I don't think many people would be so impolitic as to say this out loud, nor do I think most proponents of this view have the necessary introspection to put it in words, but it certainly fits the evidence. Don't listen to what people say; look at what they do. If you look, for example, at the roots of Intelligent Design, the stated goals of the project were not to demolish the teaching of evolution pe se, but to discredit materialism. The war fiasco is just a symptom of a deeper anti-materialism. That's what we're up against.

#25 ::: Bruce Arthurs ::: (view all by) ::: August 09, 2006, 10:05 PM:

"CHip, the question is not so much whether emotional support has any affect or not. I'm sure morale has something to do with it. But the conversation I had was regarding yelling at the TV or putting a bobble head on your desk at work. I still don't get it."

It's a form of prayer.

#26 ::: Marilee ::: (view all by) ::: August 10, 2006, 02:29 AM:

No, no, misogeny is How to Make Miso.

#27 ::: Michael Turyn ::: (view all by) ::: August 10, 2006, 05:59 AM:

CHip: your description of simultaneous weakly godlike (thanks, Charles) powers and "jus' folks" is suggestive of the fanatickal support BB/GWB receives from a particular segment of the Christian population.

Perhaps it's born of the desire to have "one of us" in the White House's co-existing with the realisation that you'd really prefer someone smarter, more moral, tougher, whateverer, than you hold that much power...some people may think of the President, at least one from their party, as a paragon simply because the alternative is "We've Got a Real Problem Now".

Well, guess what...?

#28 ::: Daniel Klein ::: (view all by) ::: August 10, 2006, 06:00 AM:

"It blows my imagination" struck me as odd wording at first until I realized why they didn't say "It blows my brain."

#29 ::: dolloch ::: (view all by) ::: August 10, 2006, 01:13 PM:

Greg - I may have misremembered the photo. I remember a series sent around on e-mail which compared Kerry to Bush, the Kerry photos obviously amateur and candid, showing him as effeminite and elite, and the Bush photos obviously professional, possibly posed, showing him as a strong handy-man.

#30 ::: Anaea ::: (view all by) ::: August 10, 2006, 01:55 PM:

Interestingly, that accent and inability to pronounce such beauties as "nuclear" and "Iraq" on the part of GWB is completely fake. One of my Ling professors knows the guy who taught him that accent so that he could seem less like an elitist Ivy League grad and more like one of the boys. Remember, Bush may sound like he's the product of many generations of Texans, but that isn't the case.

Is anybody else terrified by the implications of having to come off as stupid and common for political success?

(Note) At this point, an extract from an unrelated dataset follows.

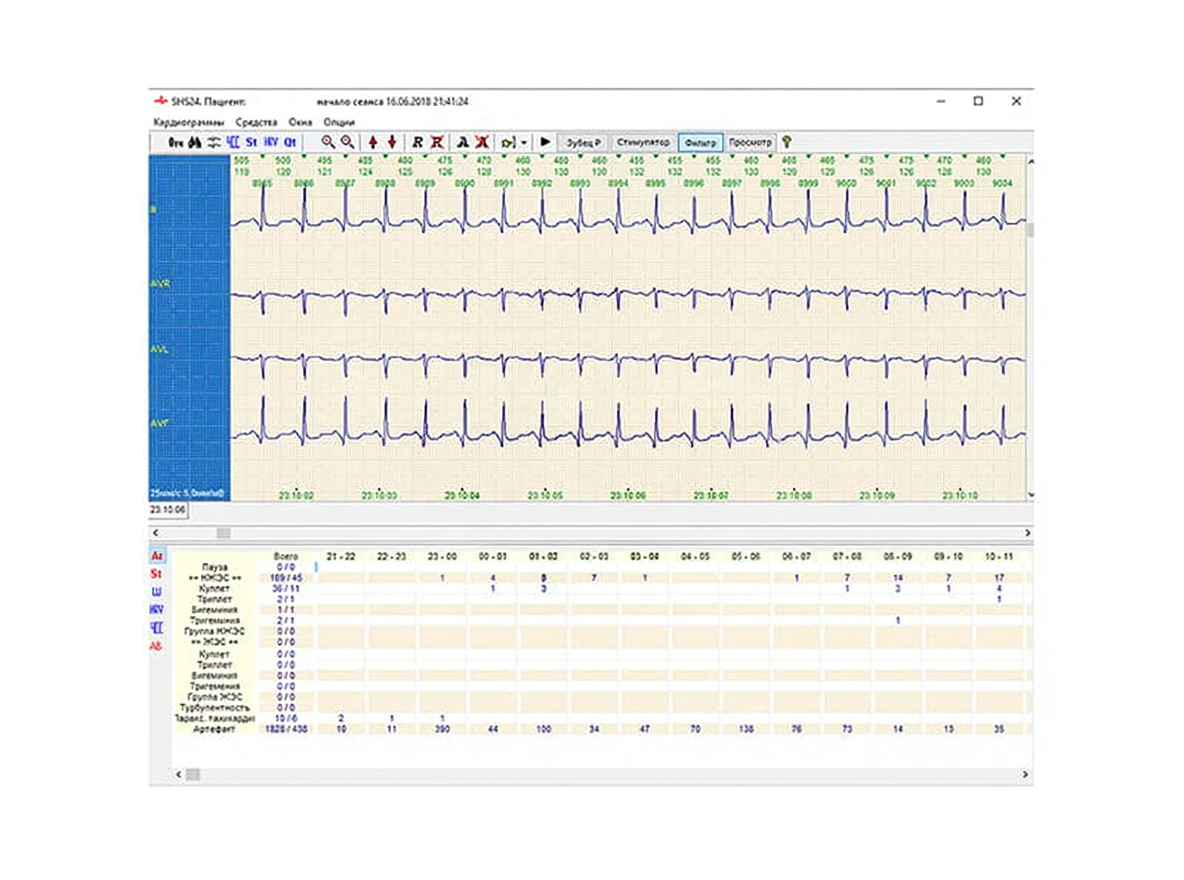
Task: Click the green help icon in toolbar
Action: (x=787, y=142)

#31 ::: Greg London ::: (view all by) ::: August 10, 2006, 01:55 PM:

dolloch, I'm looking at that photo and all I can think is, wow, look how clean that tshirt is except where Bush smeared some mud on it.

#32 ::: mike weber ::: (view all by) ::: August 10, 2006, 04:48 PM:

I am just so glad that my (step) son-in-law got back in one piece (despite some PTSD) and that his baby daughter will actually know who he is, and not have to ask her mother in later life, "Mom - who's this soldier in the picture?"

And i'm even more glad that i'm the one who's dealing with the VA for some relatively minor stuff, dating to Viet Nam, rather than Steve for brain damage or other recent major injuries.

And, yes, we had/have a "Support Our Troops" magnet on the car - it was sold by the family-support organisation for Steve's company's wives and children to raise money for activities and family aid/support if needed.

#33 ::: Dave Bell sees spam-like posting ::: (view all by) ::: September 07, 2009, 04:41 AM:

Not quite sure what it is neabt to be.

#34 ::: Mary Aileen agrees it's spam ::: (view all by) ::: September 07, 2009, 10:52 AM:

That's the garbled-link, nonsense-name spam we had bunches of a few weeks ago.

#35 ::: Stefan Jones suspects spam ::: (view all by) ::: March 08, 2012, 04:50 PM:

No link, but this generic message raises the alarm. Probing, maybe.